Take down each entry exactly as written.

──────────────────────────────

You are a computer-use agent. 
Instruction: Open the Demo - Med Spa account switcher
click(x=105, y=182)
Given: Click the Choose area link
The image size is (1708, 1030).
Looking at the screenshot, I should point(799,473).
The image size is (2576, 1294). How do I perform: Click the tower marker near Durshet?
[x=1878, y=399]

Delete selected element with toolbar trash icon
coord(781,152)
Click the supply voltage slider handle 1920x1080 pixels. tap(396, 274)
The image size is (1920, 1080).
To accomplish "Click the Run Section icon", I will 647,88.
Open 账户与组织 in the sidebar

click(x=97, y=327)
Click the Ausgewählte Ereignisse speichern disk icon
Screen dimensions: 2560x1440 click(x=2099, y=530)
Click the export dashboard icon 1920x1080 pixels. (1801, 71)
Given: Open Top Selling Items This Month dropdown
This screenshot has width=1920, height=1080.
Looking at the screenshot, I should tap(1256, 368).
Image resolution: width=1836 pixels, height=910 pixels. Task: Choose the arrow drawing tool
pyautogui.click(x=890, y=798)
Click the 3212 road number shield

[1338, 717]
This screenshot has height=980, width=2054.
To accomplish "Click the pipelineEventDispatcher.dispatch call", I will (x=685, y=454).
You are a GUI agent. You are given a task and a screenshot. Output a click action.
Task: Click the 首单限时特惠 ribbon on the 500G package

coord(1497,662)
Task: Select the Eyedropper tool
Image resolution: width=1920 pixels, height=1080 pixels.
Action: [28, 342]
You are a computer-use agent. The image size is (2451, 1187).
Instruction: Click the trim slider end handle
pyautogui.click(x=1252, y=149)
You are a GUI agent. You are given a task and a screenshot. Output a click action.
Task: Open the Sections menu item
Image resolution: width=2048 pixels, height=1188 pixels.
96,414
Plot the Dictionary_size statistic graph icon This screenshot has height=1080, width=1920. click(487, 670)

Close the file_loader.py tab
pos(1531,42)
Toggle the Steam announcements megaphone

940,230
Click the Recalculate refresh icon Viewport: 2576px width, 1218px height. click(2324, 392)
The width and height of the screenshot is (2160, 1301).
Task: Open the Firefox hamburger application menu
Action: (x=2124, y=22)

──────────────────────────────

* **Task answer**:
You are a computer-use agent. 
Instruction: Open the Demo - Med Spa account switcher
click(x=105, y=182)
Given: Click the Choose area link
The image size is (1708, 1030).
Looking at the screenshot, I should point(799,473).
The image size is (2576, 1294). How do I perform: Click the tower marker near Durshet?
[x=1878, y=399]

Delete selected element with toolbar trash icon
coord(781,152)
Click the supply voltage slider handle 1920x1080 pixels. tap(396, 274)
The image size is (1920, 1080).
To accomplish "Click the Run Section icon", I will 647,88.
Open 账户与组织 in the sidebar

click(x=97, y=327)
Click the Ausgewählte Ereignisse speichern disk icon
Screen dimensions: 2560x1440 click(x=2099, y=530)
Click the export dashboard icon 1920x1080 pixels. (1801, 71)
Given: Open Top Selling Items This Month dropdown
This screenshot has width=1920, height=1080.
Looking at the screenshot, I should tap(1256, 368).
Image resolution: width=1836 pixels, height=910 pixels. Task: Choose the arrow drawing tool
pyautogui.click(x=890, y=798)
Click the 3212 road number shield

[1338, 717]
This screenshot has height=980, width=2054.
To accomplish "Click the pipelineEventDispatcher.dispatch call", I will (x=685, y=454).
You are a GUI agent. You are given a task and a screenshot. Output a click action.
Task: Click the 首单限时特惠 ribbon on the 500G package

coord(1497,662)
Task: Select the Eyedropper tool
Image resolution: width=1920 pixels, height=1080 pixels.
Action: [28, 342]
You are a computer-use agent. The image size is (2451, 1187).
Instruction: Click the trim slider end handle
pyautogui.click(x=1252, y=149)
You are a GUI agent. You are given a task and a screenshot. Output a click action.
Task: Open the Sections menu item
Image resolution: width=2048 pixels, height=1188 pixels.
96,414
Plot the Dictionary_size statistic graph icon This screenshot has height=1080, width=1920. click(487, 670)

Close the file_loader.py tab
pos(1531,42)
Toggle the Steam announcements megaphone

940,230
Click the Recalculate refresh icon Viewport: 2576px width, 1218px height. click(2324, 392)
The width and height of the screenshot is (2160, 1301).
Task: Open the Firefox hamburger application menu
Action: (x=2124, y=22)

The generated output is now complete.